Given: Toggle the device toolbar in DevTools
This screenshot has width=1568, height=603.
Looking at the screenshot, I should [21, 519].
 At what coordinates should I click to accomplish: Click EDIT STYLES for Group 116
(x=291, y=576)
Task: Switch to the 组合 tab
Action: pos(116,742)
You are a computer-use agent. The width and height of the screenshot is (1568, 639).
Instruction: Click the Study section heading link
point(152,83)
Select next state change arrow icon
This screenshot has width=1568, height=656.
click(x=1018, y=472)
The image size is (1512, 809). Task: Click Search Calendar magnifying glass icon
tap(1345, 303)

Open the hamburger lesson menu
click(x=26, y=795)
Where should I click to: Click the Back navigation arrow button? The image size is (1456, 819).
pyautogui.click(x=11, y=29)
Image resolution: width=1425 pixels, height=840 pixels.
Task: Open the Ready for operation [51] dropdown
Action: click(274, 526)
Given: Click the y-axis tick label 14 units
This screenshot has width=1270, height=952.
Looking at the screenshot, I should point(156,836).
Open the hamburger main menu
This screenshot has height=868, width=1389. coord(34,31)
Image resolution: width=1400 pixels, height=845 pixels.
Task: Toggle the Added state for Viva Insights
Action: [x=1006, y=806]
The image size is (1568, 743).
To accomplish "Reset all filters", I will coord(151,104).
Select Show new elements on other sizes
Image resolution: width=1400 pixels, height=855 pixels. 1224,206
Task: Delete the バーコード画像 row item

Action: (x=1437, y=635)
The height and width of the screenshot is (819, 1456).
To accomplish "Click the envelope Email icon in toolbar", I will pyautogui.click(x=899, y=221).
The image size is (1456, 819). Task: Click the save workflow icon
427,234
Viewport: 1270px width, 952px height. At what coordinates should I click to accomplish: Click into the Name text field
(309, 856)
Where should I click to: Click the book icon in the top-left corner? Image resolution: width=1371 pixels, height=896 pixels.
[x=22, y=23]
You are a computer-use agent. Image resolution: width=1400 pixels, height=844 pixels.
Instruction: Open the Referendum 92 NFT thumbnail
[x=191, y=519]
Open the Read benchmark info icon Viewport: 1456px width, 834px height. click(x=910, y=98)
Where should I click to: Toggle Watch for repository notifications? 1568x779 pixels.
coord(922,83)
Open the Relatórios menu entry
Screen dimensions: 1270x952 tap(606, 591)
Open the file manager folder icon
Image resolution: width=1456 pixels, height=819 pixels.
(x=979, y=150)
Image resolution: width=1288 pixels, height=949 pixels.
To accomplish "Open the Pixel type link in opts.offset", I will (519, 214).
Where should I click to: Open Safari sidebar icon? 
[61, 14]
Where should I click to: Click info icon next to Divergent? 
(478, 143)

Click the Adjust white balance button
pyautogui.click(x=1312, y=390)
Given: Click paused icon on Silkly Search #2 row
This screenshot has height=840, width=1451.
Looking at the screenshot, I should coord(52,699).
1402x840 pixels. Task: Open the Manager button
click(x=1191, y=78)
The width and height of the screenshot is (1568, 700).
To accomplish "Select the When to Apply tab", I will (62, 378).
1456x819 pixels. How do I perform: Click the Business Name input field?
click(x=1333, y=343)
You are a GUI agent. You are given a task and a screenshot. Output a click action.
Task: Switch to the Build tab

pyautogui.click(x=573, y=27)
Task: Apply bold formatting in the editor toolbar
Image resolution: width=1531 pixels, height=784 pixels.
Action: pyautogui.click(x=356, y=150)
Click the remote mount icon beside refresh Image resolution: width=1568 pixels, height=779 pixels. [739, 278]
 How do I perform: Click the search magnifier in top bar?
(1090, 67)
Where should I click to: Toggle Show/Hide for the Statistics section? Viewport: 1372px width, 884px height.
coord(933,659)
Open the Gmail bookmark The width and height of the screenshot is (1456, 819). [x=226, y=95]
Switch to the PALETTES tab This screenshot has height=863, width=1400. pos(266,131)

^^^^

_WHAT YOU SHOULD DO_.
Reproduce the data verbatim, line for line.

_TASK SOLUTION_.
Given: Toggle the device toolbar in DevTools
This screenshot has width=1568, height=603.
Looking at the screenshot, I should [21, 519].
 At what coordinates should I click to accomplish: Click EDIT STYLES for Group 116
(x=291, y=576)
Task: Switch to the 组合 tab
Action: pos(116,742)
You are a computer-use agent. The width and height of the screenshot is (1568, 639).
Instruction: Click the Study section heading link
point(152,83)
Select next state change arrow icon
This screenshot has width=1568, height=656.
click(x=1018, y=472)
The image size is (1512, 809). Task: Click Search Calendar magnifying glass icon
tap(1345, 303)

Open the hamburger lesson menu
click(x=26, y=795)
Where should I click to: Click the Back navigation arrow button? The image size is (1456, 819).
pyautogui.click(x=11, y=29)
Image resolution: width=1425 pixels, height=840 pixels.
Task: Open the Ready for operation [51] dropdown
Action: click(274, 526)
Given: Click the y-axis tick label 14 units
This screenshot has width=1270, height=952.
Looking at the screenshot, I should point(156,836).
Open the hamburger main menu
This screenshot has height=868, width=1389. coord(34,31)
Image resolution: width=1400 pixels, height=845 pixels.
Task: Toggle the Added state for Viva Insights
Action: [x=1006, y=806]
The image size is (1568, 743).
To accomplish "Reset all filters", I will coord(151,104).
Select Show new elements on other sizes
Image resolution: width=1400 pixels, height=855 pixels. 1224,206
Task: Delete the バーコード画像 row item

Action: (x=1437, y=635)
The height and width of the screenshot is (819, 1456).
To accomplish "Click the envelope Email icon in toolbar", I will pyautogui.click(x=899, y=221).
The image size is (1456, 819). Task: Click the save workflow icon
427,234
Viewport: 1270px width, 952px height. At what coordinates should I click to accomplish: Click into the Name text field
(309, 856)
Where should I click to: Click the book icon in the top-left corner? Image resolution: width=1371 pixels, height=896 pixels.
[x=22, y=23]
You are a computer-use agent. Image resolution: width=1400 pixels, height=844 pixels.
Instruction: Open the Referendum 92 NFT thumbnail
[x=191, y=519]
Open the Read benchmark info icon Viewport: 1456px width, 834px height. click(x=910, y=98)
Where should I click to: Toggle Watch for repository notifications? 1568x779 pixels.
coord(922,83)
Open the Relatórios menu entry
Screen dimensions: 1270x952 tap(606, 591)
Open the file manager folder icon
Image resolution: width=1456 pixels, height=819 pixels.
(x=979, y=150)
Image resolution: width=1288 pixels, height=949 pixels.
To accomplish "Open the Pixel type link in opts.offset", I will (519, 214).
Where should I click to: Open Safari sidebar icon? 
[61, 14]
Where should I click to: Click info icon next to Divergent? 
(478, 143)

Click the Adjust white balance button
pyautogui.click(x=1312, y=390)
Given: Click paused icon on Silkly Search #2 row
This screenshot has height=840, width=1451.
Looking at the screenshot, I should coord(52,699).
1402x840 pixels. Task: Open the Manager button
click(x=1191, y=78)
The width and height of the screenshot is (1568, 700).
To accomplish "Select the When to Apply tab", I will (62, 378).
1456x819 pixels. How do I perform: Click the Business Name input field?
click(x=1333, y=343)
You are a GUI agent. You are given a task and a screenshot. Output a click action.
Task: Switch to the Build tab

pyautogui.click(x=573, y=27)
Task: Apply bold formatting in the editor toolbar
Image resolution: width=1531 pixels, height=784 pixels.
Action: pyautogui.click(x=356, y=150)
Click the remote mount icon beside refresh Image resolution: width=1568 pixels, height=779 pixels. [739, 278]
 How do I perform: Click the search magnifier in top bar?
(1090, 67)
Where should I click to: Toggle Show/Hide for the Statistics section? Viewport: 1372px width, 884px height.
coord(933,659)
Open the Gmail bookmark The width and height of the screenshot is (1456, 819). [x=226, y=95]
Switch to the PALETTES tab This screenshot has height=863, width=1400. pos(266,131)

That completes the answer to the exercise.